Vão perguntar a cada uma das pessoas que sofreu na pele a agrura do fogo, onde receberam os apoios para a reconstrução de casas e pavilhões agrícolas e onde andam os apoios para a compra de rações agrícolas para os animais? Vi tanta excursão governamental para prometer e prometer apoio, ajuda e dinheiro e nada vejo, para, de forma anónima, garantir que os prometidos apoios chegaram a quem precisa.
Passou um ano, um longo ano para quem precisa e nada tem. 
No dia 4 de agosto de 2023, um ano depois, no Distrito de Castelo Branco, volto a escrever com a dor de abordar o maior incêndio de 2023 até ao momento. Quase 7 mil hectares ardidos, num incêndio iniciado em Santo André das Tojeiras e que se prolongou até ao concelho de Proença-a-Nova, onde levou tudo o que podia à frente. 
Não sou, de todo, um especialista na arte de combater incêndios, não percebo nada na forma como o fogo se propaga, mas sei como liderar equipas, sei como se planeiam ações. E aquilo que assisti, in loco, durante estes dois dias de terror, vividos no concelho de Proença-a-Nova, deixam-me com muitas dúvidas sobre a forma como estamos a gerir o combate a um incêndio.
Aquilo que irei relatar não é a visão do Presidente da Distrital do PSD, mas sim, o que um cidadão beirão sente, quando está impotente perante a incompetência de organização de uma operação. E faço já a minha declaração de intenções. Tenho um enorme respeito pelos homens e mulheres que envergam a farda de bombeiros. É a coragem deles, a valentia que evitou males maiores. É a “vida por vida” que, ano após ano, mantém vivas a esperança de milhares de portugueses em sobreviver a este terrorismo que teima em invadir o meu Distrito, o nosso Distrito. 
Ao longo destes dois dias, assisti um desastre completo no teatro de operações, com colunas inteiras perdidas ou posicionadas em locais errados, a entrarem por estradas sem saída, a perguntar pelos locais para onde deveriam ir, sem ter noção do território onde estavam. Horas e horas estacionadas a aguardar instruções. Não ouvi dizer, vi com os meus olhos, esta desorganização. Se existiram perto de 1200 homens destacados para combater este incêndio, ninguém os sentiu no terreno. Se havia 16 meios aéreos destacados para este combate, ninguém os viu. Aliás, a entrada deles em ação, ocorreu muito perto das 11 horas de sábado, quando o fogo já tinha 5 horas de pleno dia. Não adianta ter o maior dispositivo de bombeiros do país, estacionado perto do incêndio, quando não sabemos o que fazer com ele.

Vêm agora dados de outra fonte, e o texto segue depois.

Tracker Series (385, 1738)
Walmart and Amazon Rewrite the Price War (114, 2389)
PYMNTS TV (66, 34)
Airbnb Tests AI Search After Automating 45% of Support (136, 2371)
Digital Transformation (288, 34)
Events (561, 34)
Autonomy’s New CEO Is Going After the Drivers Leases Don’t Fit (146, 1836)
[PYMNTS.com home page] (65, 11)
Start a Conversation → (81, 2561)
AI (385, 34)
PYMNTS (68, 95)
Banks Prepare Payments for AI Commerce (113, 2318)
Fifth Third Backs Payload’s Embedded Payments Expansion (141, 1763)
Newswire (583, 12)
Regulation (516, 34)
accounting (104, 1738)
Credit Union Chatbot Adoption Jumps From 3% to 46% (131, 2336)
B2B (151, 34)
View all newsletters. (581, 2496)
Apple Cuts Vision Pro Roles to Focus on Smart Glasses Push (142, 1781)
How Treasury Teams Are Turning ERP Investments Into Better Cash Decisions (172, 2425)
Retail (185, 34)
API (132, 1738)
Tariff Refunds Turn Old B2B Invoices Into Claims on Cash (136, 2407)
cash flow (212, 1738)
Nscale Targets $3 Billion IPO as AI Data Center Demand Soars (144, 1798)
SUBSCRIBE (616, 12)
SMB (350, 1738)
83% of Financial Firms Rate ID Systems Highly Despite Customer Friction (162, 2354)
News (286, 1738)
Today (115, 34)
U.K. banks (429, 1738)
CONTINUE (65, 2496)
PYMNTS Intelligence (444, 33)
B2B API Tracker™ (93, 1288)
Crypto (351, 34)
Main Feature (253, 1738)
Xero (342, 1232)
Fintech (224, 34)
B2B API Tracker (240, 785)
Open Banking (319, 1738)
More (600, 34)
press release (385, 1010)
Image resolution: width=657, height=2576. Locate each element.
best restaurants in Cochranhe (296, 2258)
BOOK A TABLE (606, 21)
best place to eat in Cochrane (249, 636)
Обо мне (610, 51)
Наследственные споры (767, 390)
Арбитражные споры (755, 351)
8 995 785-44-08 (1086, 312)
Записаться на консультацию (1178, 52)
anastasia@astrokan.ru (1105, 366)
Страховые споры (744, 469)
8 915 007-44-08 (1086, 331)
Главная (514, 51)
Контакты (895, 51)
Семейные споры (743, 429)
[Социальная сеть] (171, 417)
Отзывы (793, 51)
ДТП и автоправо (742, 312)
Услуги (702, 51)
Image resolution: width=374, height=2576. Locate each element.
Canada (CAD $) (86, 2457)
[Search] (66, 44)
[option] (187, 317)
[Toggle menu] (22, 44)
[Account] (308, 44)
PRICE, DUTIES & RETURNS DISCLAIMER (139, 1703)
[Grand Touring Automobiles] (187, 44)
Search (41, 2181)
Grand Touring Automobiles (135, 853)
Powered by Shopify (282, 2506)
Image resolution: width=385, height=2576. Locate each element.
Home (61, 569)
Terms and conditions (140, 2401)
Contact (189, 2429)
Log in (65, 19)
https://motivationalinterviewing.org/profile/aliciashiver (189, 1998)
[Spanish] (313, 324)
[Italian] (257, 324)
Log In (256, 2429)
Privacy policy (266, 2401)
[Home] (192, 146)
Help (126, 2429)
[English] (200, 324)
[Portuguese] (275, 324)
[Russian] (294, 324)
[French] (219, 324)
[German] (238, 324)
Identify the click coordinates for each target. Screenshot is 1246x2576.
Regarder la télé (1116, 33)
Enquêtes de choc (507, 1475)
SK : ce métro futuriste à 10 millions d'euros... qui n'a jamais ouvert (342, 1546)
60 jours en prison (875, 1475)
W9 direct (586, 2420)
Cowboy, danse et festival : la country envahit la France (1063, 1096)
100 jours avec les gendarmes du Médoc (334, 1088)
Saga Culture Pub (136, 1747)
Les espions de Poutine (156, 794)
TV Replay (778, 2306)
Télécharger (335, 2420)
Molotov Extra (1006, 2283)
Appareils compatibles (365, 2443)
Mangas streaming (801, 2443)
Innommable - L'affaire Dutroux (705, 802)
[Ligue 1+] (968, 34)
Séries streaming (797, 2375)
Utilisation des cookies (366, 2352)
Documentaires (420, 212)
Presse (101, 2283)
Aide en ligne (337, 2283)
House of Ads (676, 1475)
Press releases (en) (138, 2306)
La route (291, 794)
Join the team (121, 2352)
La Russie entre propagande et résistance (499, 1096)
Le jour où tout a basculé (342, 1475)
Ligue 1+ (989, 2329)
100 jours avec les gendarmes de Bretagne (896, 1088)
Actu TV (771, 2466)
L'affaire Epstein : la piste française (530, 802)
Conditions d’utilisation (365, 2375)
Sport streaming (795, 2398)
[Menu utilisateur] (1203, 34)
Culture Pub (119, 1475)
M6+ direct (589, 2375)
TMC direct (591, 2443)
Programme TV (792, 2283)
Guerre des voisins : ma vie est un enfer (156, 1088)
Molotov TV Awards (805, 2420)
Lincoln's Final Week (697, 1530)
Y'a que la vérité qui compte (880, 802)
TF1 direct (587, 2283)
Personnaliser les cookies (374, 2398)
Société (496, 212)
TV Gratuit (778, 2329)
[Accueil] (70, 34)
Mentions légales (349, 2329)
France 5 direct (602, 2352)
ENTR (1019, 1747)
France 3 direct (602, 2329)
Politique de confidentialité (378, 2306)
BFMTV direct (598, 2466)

Aliás, começo a questionar severamente, os números de operacionais e meios aéreos colocados nos meios informacionais da ANPC. Ter 1200 operacionais estacionados no concelho de Proença-a-Nova, significa um sexto da população deste concelho. Acredito que, em termos lógicos, soubéssemos onde estariam ou onde andariam. A verdade é que os testemunhos das pessoas são claros, conforme provado pelas imagens televisivas, onde eram elas próprias a ter de apagar o incêndio que se aproximava das casas. 
Os reacendimentos aconteciam, e nenhum bombeiro, GNR ou Força Especial da Proteção Civil estava próxima para o apagar. Durante a noite, eram os populares acordados a guardar os seus pertences, a primeira força de intervenção para assumir esta luta. Tanta entidade criada para tomar decisões e tão pouca gente disponível para intervir.
A burocracia matou a coragem dos bombeiros e das forças de segurança. Quem dá ordens, sentado num gabinete de ar condicionado, num dos múltiplos camiões que passou à porta das casas, não percebeu a responsabilidade que tinha. A de proteger pessoas.
Nesta semana, só se falou do maior evento realizado em Portugal, a Jornada Mundial da Juventude. Durante estes dias, as pessoas de Proença-a-Nova só se preocuparam com a maior jornada das suas vidas, a sua sobrevivência. 
Há um ano, o meu coração estava negro. Hoje, não é só o meu coração que está negro, é também a minha cara e as minhas mãos. Hoje, os meus pulmões respiram o cheiro da terra queimada.